A resolution being debated on Capitol Hill may allow a Chicago developer to build a luxury hotel at the 2002 Winter Olympic venue in Snyderville.
The plan could settle a dispute that pits Terrace Development Partners against Sun Peak residents who oppose current plans to construct a 275,000-square-foot hotel/condominium complex in a neighborhood roughly one mile west of S.R. 224. While developer Jim Haft claims a preliminary approval from the Summit County Commission cleared the way for a structure with more than 300 rooms in Sun Peak, last week, commissioners declared they would only support a 140-room hotel in the neighborhood.
With Bear Hollow Drive once the main entrance to the UOP, a hotel has been envisioned in the area since the early 1990s.
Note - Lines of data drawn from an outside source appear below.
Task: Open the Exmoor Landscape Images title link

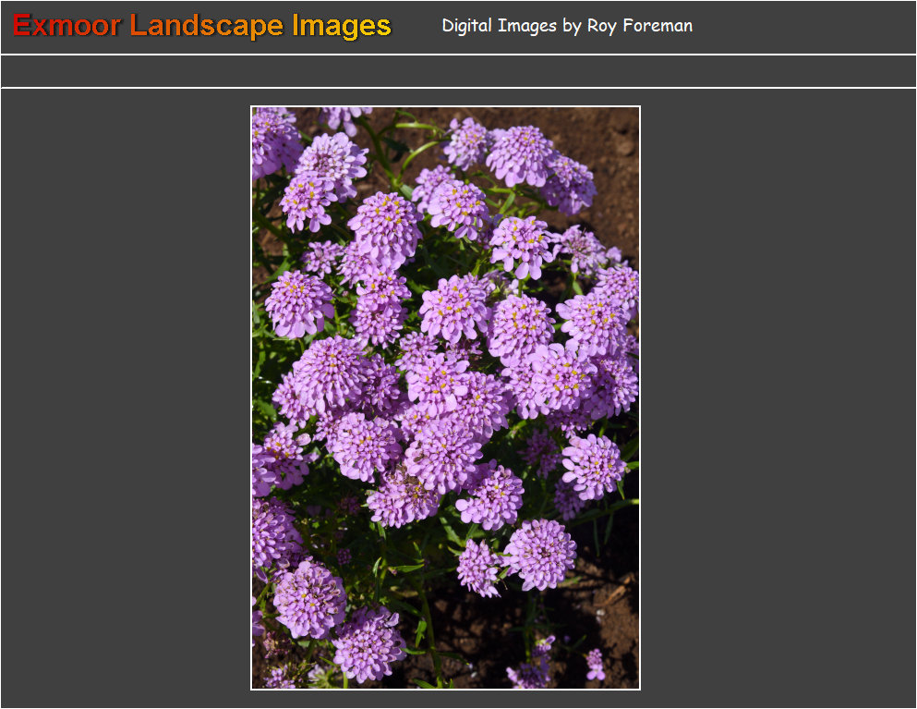Action: (199, 25)
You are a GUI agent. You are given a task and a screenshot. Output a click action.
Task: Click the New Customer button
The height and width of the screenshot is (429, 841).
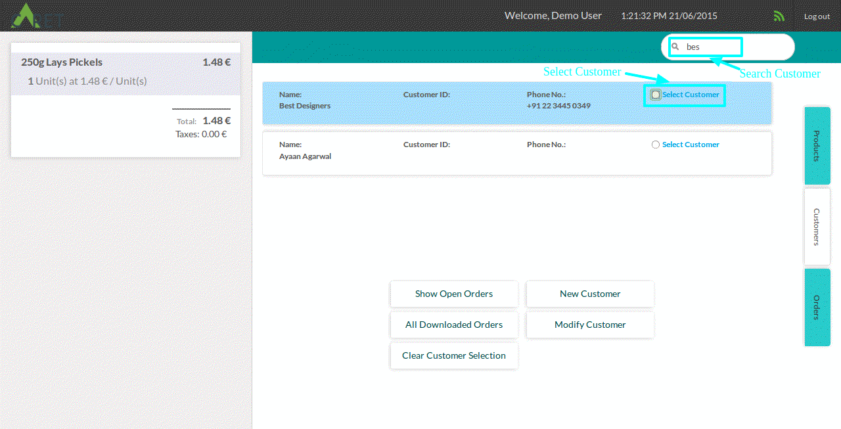click(589, 294)
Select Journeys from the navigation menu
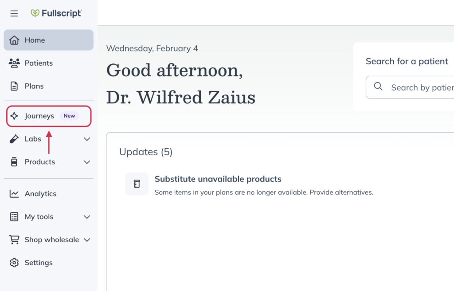Screen dimensions: 454x291 (x=39, y=115)
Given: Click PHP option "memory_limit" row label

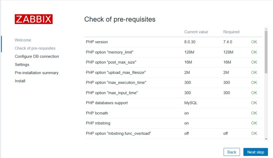Looking at the screenshot, I should point(110,52).
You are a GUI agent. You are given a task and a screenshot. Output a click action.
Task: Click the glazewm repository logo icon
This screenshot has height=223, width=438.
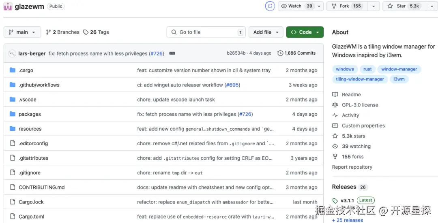[8, 6]
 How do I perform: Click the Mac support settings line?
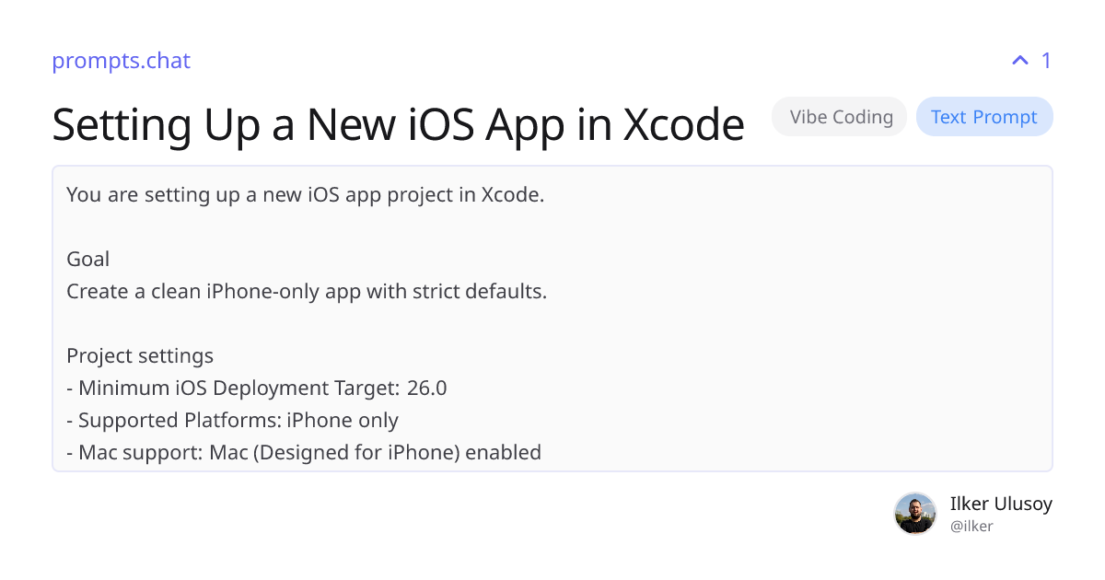(304, 452)
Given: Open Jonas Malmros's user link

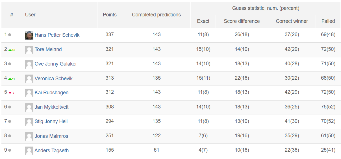Looking at the screenshot, I should 51,136.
But according to Rep. David Ure, R-Kamas, the confines of the 2002 Olympic venue is perhaps a better place for the project.
Though House lawmakers unanimously passed Ure’s House Joint Resolution 30, this week the legislation was stalled in the state Senate. The resolution would allow a private developer to buy land at the venue.
“We did a good job of getting this through,” Ure said Monday.
The legislative session ends March 1.
But building a hotel near the base of ski jumps, a luge and a bobsled track would be a tight squeeze, Summit County Community Development Director Nora Shepard said.
Summit County planners say the plan likely wouldn’t comply with the Snyderville Basin General Plan and Development Code.
The park received more than $70 million from the surplus of the 2002 Olympics, however, it does not operate in the black, Utah Athletic Foundation President John Bennion said.
“We need the high-end tourism at the park to help pay our bills,” he recently told The Park Record.